Items listed in a dataset
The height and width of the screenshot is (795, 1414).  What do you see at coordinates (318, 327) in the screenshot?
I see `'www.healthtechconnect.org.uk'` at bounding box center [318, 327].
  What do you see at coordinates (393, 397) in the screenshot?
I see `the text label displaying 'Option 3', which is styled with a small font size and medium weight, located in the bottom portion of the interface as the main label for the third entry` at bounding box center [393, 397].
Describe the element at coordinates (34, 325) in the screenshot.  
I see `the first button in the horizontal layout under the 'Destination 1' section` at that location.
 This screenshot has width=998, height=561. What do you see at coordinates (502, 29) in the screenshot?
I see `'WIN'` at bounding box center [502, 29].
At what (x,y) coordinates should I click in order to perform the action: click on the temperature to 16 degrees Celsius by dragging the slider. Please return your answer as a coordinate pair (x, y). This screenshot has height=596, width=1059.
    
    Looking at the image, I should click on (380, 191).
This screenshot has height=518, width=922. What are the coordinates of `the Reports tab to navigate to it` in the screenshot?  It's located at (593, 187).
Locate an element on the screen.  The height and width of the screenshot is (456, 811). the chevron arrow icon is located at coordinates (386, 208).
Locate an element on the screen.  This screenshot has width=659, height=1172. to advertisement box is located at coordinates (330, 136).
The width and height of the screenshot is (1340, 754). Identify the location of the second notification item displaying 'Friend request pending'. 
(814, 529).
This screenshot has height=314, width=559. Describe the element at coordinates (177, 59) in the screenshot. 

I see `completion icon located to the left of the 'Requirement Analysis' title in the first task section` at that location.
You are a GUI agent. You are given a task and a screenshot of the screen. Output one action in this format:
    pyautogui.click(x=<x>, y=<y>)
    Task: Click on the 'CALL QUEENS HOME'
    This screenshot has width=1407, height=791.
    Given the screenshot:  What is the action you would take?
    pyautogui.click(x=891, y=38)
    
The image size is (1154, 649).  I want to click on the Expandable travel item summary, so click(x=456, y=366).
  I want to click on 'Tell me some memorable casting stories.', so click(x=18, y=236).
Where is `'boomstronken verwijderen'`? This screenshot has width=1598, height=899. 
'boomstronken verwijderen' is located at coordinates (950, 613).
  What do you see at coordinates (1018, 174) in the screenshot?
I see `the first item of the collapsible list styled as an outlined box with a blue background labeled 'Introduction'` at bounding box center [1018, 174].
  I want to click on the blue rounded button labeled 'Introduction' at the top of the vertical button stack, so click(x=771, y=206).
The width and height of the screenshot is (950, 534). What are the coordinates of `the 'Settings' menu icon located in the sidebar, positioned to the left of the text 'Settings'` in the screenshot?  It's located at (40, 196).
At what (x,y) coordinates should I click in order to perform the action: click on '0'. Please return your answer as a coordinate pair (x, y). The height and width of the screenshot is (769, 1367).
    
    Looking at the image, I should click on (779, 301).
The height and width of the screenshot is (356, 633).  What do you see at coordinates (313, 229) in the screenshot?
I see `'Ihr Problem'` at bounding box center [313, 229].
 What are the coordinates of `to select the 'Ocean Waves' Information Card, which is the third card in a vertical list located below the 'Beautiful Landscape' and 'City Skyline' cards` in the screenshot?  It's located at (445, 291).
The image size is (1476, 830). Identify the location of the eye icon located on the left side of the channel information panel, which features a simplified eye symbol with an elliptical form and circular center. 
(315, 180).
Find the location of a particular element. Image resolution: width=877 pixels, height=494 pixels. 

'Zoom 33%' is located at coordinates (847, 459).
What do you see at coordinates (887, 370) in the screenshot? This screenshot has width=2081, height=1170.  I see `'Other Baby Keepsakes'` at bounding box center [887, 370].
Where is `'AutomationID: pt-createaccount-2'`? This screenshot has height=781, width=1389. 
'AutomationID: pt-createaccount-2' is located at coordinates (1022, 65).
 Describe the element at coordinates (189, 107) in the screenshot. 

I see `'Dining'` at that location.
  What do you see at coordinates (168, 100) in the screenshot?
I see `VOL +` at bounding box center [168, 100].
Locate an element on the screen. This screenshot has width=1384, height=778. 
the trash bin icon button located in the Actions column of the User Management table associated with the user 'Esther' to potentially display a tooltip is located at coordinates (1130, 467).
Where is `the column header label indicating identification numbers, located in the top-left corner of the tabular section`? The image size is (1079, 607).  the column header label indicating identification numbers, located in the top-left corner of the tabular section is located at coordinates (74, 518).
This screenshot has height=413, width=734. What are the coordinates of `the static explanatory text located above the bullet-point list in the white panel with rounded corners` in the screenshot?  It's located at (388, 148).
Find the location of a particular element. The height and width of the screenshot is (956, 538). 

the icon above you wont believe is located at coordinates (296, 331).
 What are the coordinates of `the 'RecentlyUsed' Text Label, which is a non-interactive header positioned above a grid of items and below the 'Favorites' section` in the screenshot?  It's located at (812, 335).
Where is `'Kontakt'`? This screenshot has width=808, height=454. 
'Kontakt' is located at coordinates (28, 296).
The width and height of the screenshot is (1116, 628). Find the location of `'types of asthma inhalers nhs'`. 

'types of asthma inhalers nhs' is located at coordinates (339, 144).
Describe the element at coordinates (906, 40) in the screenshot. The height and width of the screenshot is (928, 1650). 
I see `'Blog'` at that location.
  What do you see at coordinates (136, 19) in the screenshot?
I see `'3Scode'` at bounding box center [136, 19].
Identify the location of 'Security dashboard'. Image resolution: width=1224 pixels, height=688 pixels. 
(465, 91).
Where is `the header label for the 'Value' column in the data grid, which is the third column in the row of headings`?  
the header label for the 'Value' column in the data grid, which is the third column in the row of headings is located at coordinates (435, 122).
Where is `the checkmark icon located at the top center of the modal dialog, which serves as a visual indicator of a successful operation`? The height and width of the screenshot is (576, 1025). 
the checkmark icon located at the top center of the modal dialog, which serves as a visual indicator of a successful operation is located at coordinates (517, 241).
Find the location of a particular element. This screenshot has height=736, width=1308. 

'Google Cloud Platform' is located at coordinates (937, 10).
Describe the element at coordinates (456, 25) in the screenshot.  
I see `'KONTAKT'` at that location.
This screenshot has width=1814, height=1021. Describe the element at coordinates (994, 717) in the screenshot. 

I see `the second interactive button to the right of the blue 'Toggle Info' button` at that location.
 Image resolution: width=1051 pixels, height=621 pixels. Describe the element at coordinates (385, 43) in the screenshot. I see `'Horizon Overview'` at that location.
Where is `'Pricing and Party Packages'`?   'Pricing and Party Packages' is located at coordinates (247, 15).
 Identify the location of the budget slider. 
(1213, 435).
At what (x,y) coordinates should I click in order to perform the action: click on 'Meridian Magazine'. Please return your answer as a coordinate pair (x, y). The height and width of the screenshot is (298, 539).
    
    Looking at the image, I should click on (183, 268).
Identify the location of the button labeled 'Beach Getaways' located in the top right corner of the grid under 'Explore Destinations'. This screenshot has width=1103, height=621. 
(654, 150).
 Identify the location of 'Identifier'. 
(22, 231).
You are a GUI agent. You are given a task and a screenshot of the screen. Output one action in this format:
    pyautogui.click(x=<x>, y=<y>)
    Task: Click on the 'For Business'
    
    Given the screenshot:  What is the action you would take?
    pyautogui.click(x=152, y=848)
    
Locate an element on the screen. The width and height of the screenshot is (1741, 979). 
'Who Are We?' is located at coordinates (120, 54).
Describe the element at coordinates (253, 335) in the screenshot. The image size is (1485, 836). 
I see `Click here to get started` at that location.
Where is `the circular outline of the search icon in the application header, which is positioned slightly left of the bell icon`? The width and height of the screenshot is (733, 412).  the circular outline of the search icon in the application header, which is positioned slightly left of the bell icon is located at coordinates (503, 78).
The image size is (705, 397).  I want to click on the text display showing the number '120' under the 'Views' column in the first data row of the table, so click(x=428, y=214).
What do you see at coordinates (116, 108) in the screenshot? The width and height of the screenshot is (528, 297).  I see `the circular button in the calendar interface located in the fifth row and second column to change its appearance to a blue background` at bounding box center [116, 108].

# What needs to be done:
Could you quote the items from the line containing "What do you see at coordinates (168, 100)" through the line containing "coordinates (74, 518).", with both of those lines included and reproduced word for word?

# Task answer:
  What do you see at coordinates (168, 100) in the screenshot?
I see `VOL +` at bounding box center [168, 100].
Locate an element on the screen. This screenshot has width=1384, height=778. 
the trash bin icon button located in the Actions column of the User Management table associated with the user 'Esther' to potentially display a tooltip is located at coordinates (1130, 467).
Where is `the column header label indicating identification numbers, located in the top-left corner of the tabular section`? The image size is (1079, 607).  the column header label indicating identification numbers, located in the top-left corner of the tabular section is located at coordinates (74, 518).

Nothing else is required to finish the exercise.